A geologia local de Porto Alegre impõe desafios específicos que tornam os ensaios de campo ainda mais relevantes. A região metropolitana está assentada sobre a Bacia Sedimentar do Paraná e o Escudo Sul-Rio-Grandense, resultando em uma heterogeneidade que inclui solos residuais de granito e gnaisse nas zonas altas, depósitos de argilas moles e turfas nas planícies de inundação do Lago Guaíba e do Rio Gravataí, e extensos mantos de solos coluvionares e aluvionares saturados. Esta variabilidade exige investigações pontuais, como o ensaio de densidade in situ (método do cone de areia), para aferir o grau de compactação de aterros e camadas de base em obras de pavimentação e terraplenagem.
No âmbito normativo, a prática dos ensaios in situ no Brasil é regida pela ABNT NBR 6484:2020 (Sondagem de simples reconhecimento com SPT), que padroniza o Standard Penetration Test amplamente utilizado na capital gaúcha. Complementarmente, a ABNT NBR 13292:2021 estabelece os requisitos para a determinação da densidade in situ pelo método do frasco de areia, enquanto a ABNT NBR 10905:1989 trata do ensaio de palheta (vane test), fundamental para avaliar a resistência não drenada de argilas moles como as encontradas no bairro Humaitá e na Zona Norte. Estas normas, frequentemente citadas em editais e memoriais descritivos, garantem a uniformidade e a confiabilidade dos dados coletados, sendo indispensáveis para a aprovação de projetos junto aos órgãos fiscalizadores municipais e estaduais.
Diversos tipos de empreendimentos em Porto Alegre demandam campanhas de ensaios in situ como etapa obrigatória do projeto. Obras de infraestrutura viária, como a duplicação de avenidas e a construção de viadutos, dependem de ensaios de densidade e de penetração para validar a capacidade de suporte do subleito e das camadas compactadas. Edificações de médio e alto porte, sobretudo nos bairros Menino Deus e Petrópolis, onde ocorrem solos expansivos e colapsíveis, necessitam de sondagens SPT e ensaios de cone (CPT) para a correta definição do tipo e da profundidade das fundações. Além disso, projetos de contenção de encostas em áreas de risco, como na Vila Cruzeiro, e a implantação de aterros sanitários ou bacias de detenção utilizam ensaios de permeabilidade in situ e de resistência ao cisalhamento para garantir a estabilidade global e a estanqueidade ambiental.
Ensaios in situ são investigações geotécnicas realizadas diretamente no terreno, preservando as condições naturais de tensão, estrutura e umidade do solo.
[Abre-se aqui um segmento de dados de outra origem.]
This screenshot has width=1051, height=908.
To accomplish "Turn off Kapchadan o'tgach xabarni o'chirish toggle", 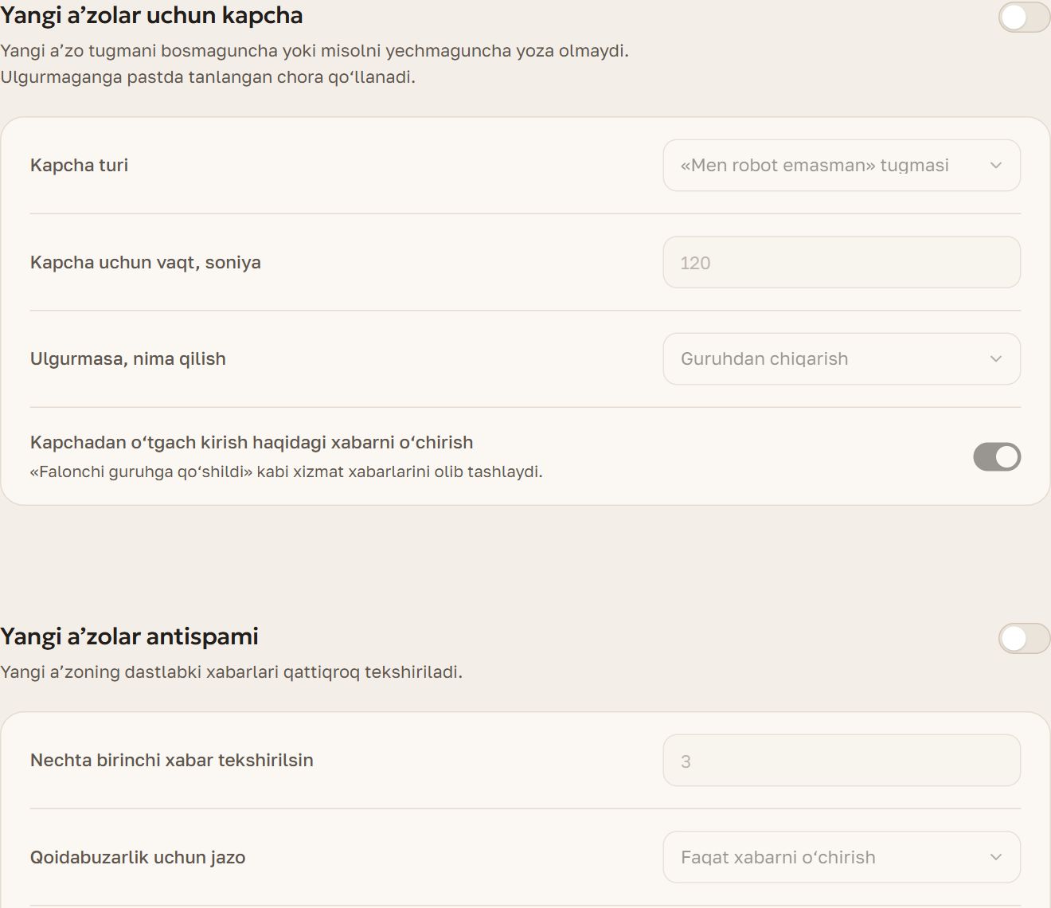I will point(997,456).
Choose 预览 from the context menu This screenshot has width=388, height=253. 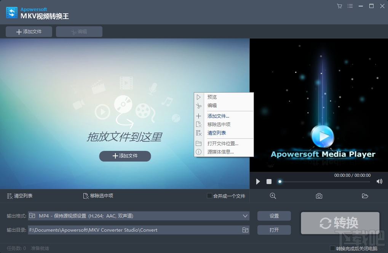[x=212, y=97]
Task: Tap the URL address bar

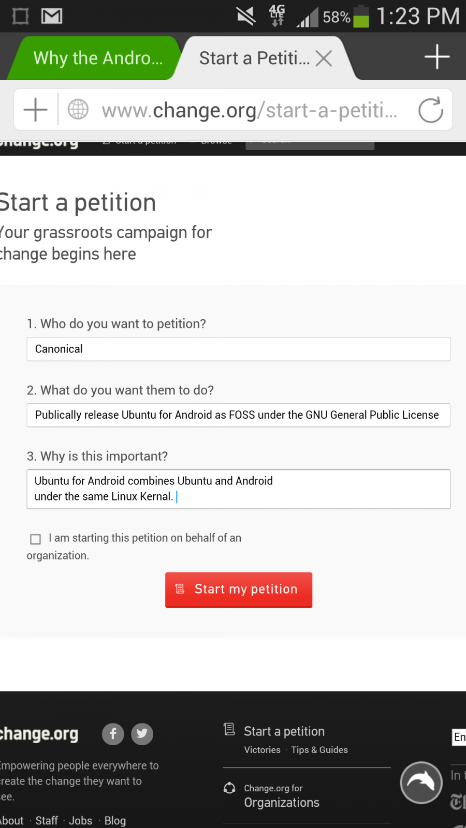Action: pos(249,110)
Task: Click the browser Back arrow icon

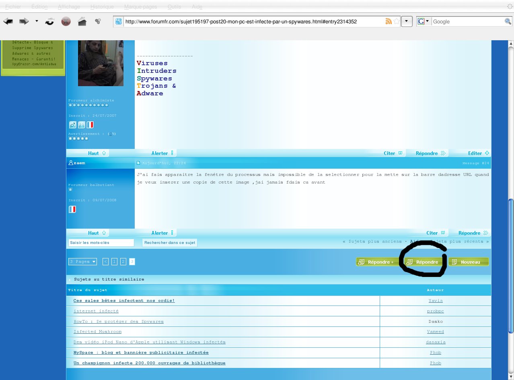Action: (x=8, y=21)
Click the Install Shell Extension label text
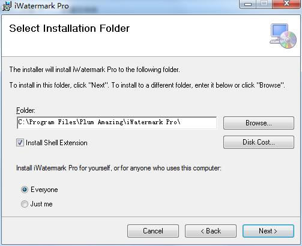302x246 pixels. pos(56,143)
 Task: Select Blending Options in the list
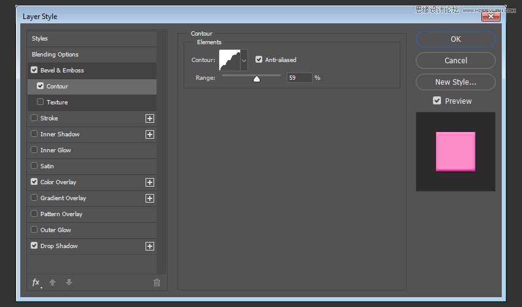click(x=55, y=55)
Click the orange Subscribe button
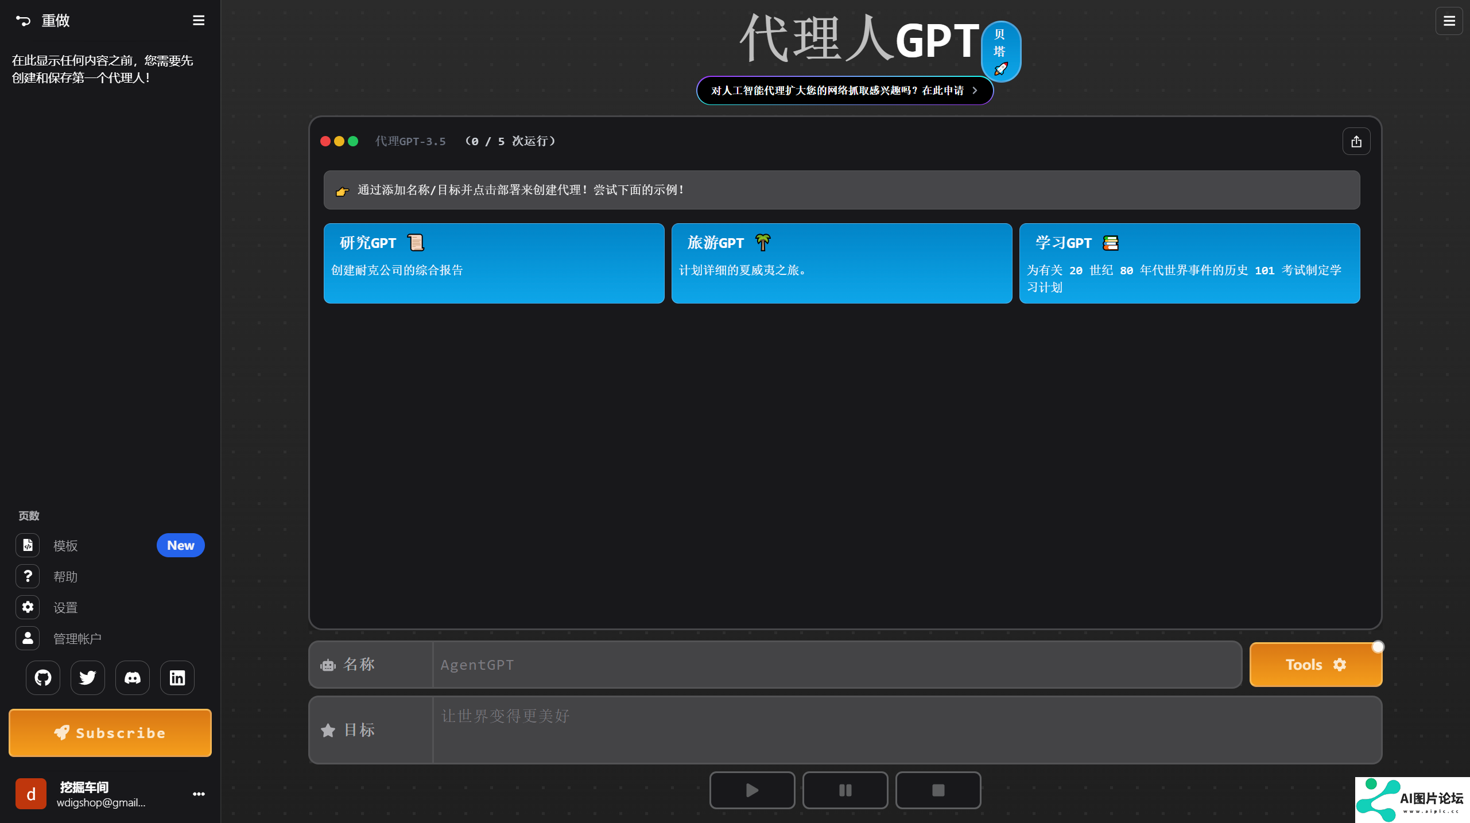This screenshot has width=1470, height=823. click(x=110, y=733)
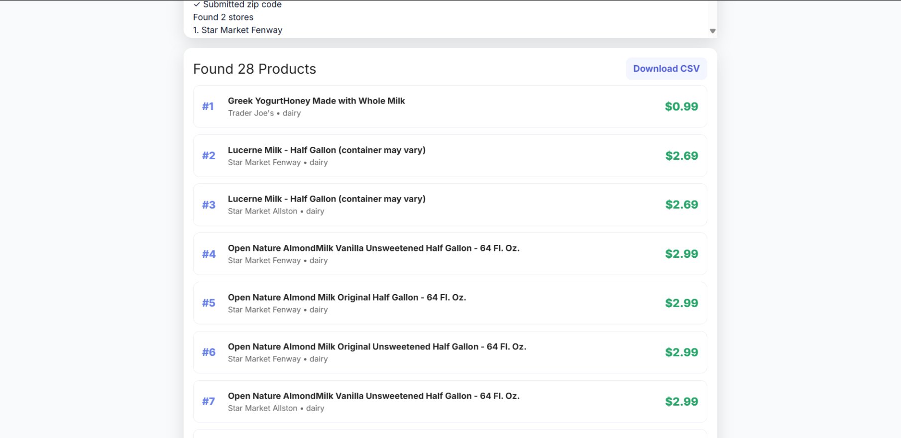Click the $2.99 price in result #5
Viewport: 901px width, 438px height.
(681, 303)
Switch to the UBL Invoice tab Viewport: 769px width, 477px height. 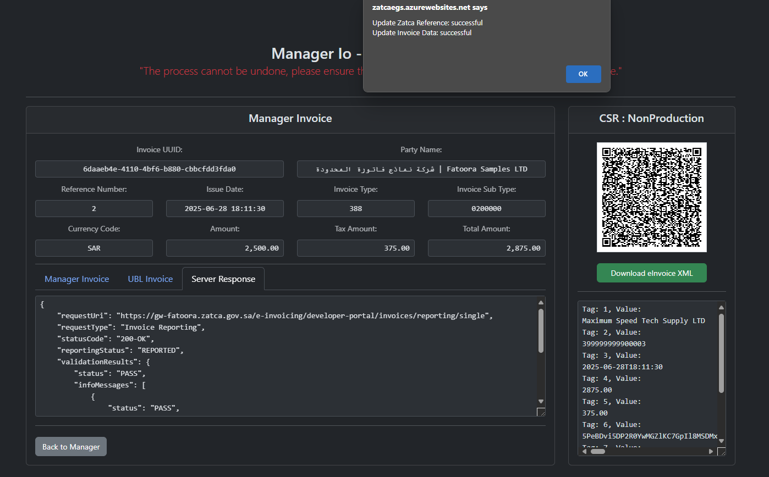point(150,279)
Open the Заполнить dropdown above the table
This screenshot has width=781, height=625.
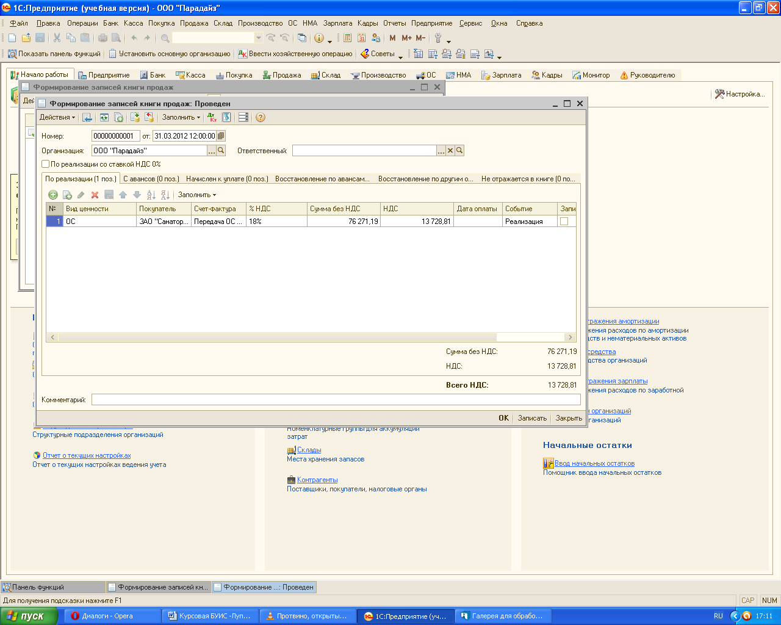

Sua principal vantagem é evitar a perturbação de amostras durante o transporte e a moldagem, fornecendo parâmetros mais representativos do comportamento real do maciço, especialmente em solos sensíveis como as argilas moles de Porto Alegre.
Para projetos de fundações na capital gaúcha, os ensaios mais comuns incluem o SPT (Standard Penetration Test), normatizado pela ABNT NBR 6484, que fornece o índice de resistência à penetração e a estratigrafia do subsolo. Complementarmente, o ensaio de cone (CPT) e o ensaio de palheta (vane test) são utilizados para obter parâmetros de resistência contínua e avaliar a sensibilidade de depósitos argilosos.
O ensaio de densidade in situ é obrigatório durante a execução de aterros compactados e camadas de pavimentação para verificar o grau de compactação exigido em projeto, conforme a ABNT NBR 13292. Em Porto Alegre, a fiscalização municipal exige laudos de controle tecnológico que comprovem a conformidade da massa específica aparente seca em campo com os valores de referência do ensaio de compactação em laboratório.
Sim, a identificação do nível d'água é uma informação fundamental obtida durante a execução de sondagens in situ como o SPT. Em Porto Alegre, onde o lençol freático é frequentemente raso devido à proximidade com o Lago Guaíba e zonas de banhado, o monitoramento da profundidade do nível d'água e sua estabilização ao longo do tempo são críticos para o dimensionamento de rebaixamentos e estanqueidade de escavações.